L’esponente di Forza Italia, che è anche il legale di fiducia di Fausto Saponara (il medico che avrebbe registrato lo sfogo del collega Michele Cavone n.d.r) ha, mettendo le mani avanti rispetto al duro botta e risposta avuto nei giorni scorsi con il consigliere Santarsiero, puntato tutto sul «fine nobile» del suo «impegno politico: migliorare l’efficienza, l’efficacia, la qualità dei servizi, l’appropriatezza delle cure» sciorinando una serie di dati sulla mortalità, sulle performance, su bypass e «valvuloplastica». Da avvocato a luminare della cardiochirurgia il passo è breve. Ancora più breve il passo contrario: «Altro che strategie pubbliche in studi privati. Altro che interessi di natura indefinita» è solo «la storia personale dell’impegno profuso nel corso di questi anni, documentato agli atti di questo Consiglio, a smentire le risibili illazioni di qualche d’uno che, come è naturale che sia, risponderà nelle sedi giudiziarie delle riferite nefandezze. Perché una cosa è la polemica politica, ben altro è offendere l’onorabilità delle persone».

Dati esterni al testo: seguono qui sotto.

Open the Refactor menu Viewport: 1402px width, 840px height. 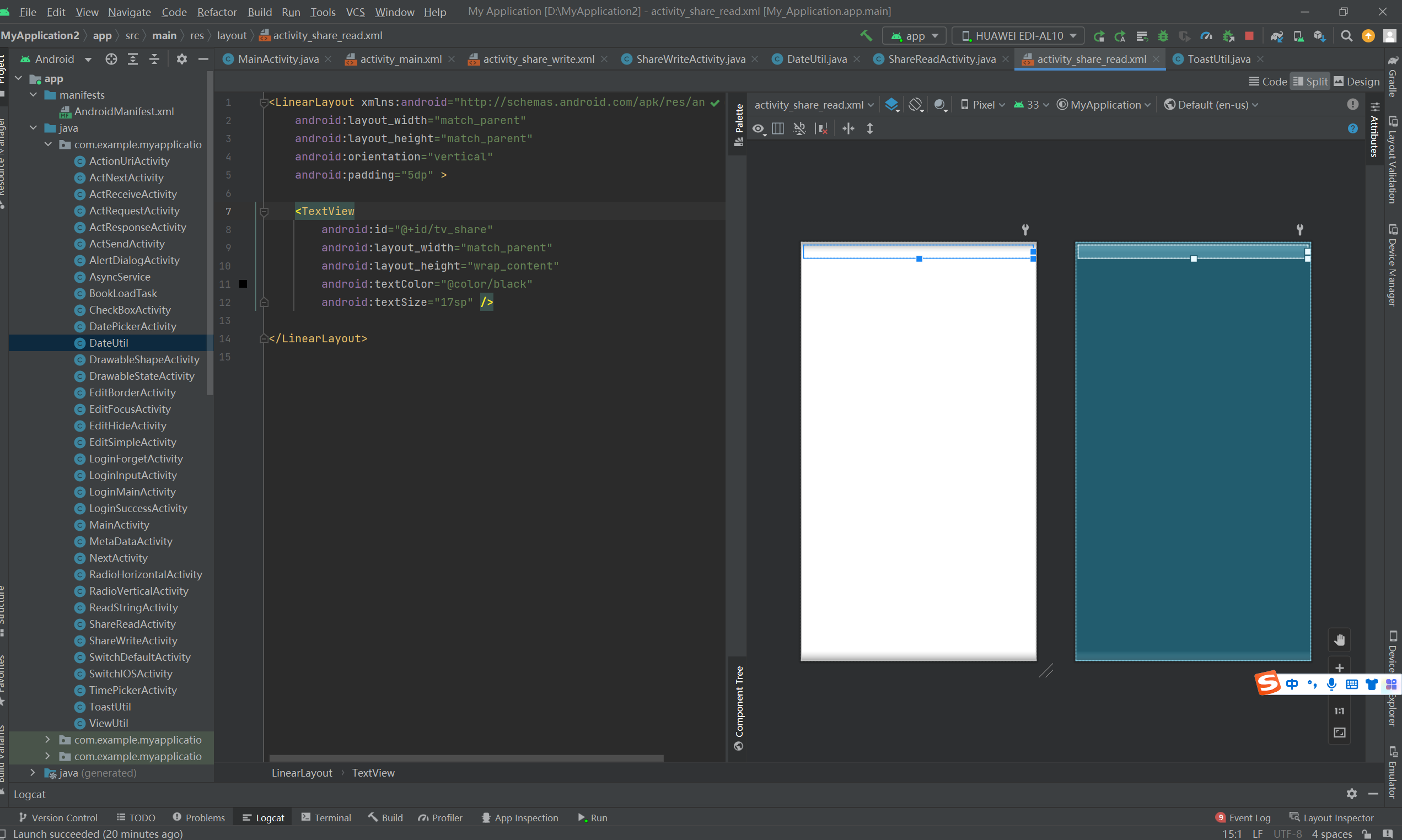(x=217, y=12)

Facile capire a chi le bordate. E a chi arriverà la querela. Santarsiero freme. Ci si aspetta che prenda il microfono e intervenga. C’è tensione. Lo notano tutti. Forse “strategicamente” prendono la parola i consiglieri  Pace (Gruppo misto), Romaniello (Sel), Mollica, (Udc), Leggieri (M5S). Magari il tempo dei loro interventi servirà a placare l’esponente del Pd. Qualcuno avrebbe anche “consigliato” a Santarsiero di non intervenire. Consiglio che rimane inascoltato. «Occorre chiarezza assoluta – tuona dal suo banco – nessuna tutela e giustizia rigorosa». Poi il siluro viene sganciato: «C’è chi pensa di piegare le istituzioni e utilizzare tale fatto per altro e non ci si rende conto del danno che si procura ad una struttura di eccellenza e al lavoro di 2000 seri professionisti». Dagli atti «emerge una lunga storia con troppi equivoci e doppi ruoli» ma anche «una domanda: perché in occasione dell’audizione di tutto il reparto da parte della Commissione di verifica non fu denunciato quanto accaduto?». Ed è questa domanda di Santarsiero che riporta nuovamente  all’omissione di Maruggi sui veri motivi dell’audit.

Ora bisognerà attendere i risultati delle ispezioni ministeriali e regionali per vedere se la Cardiochirurgia verrà condannata e quale pena verrà comminata ai vertici del San Carlo.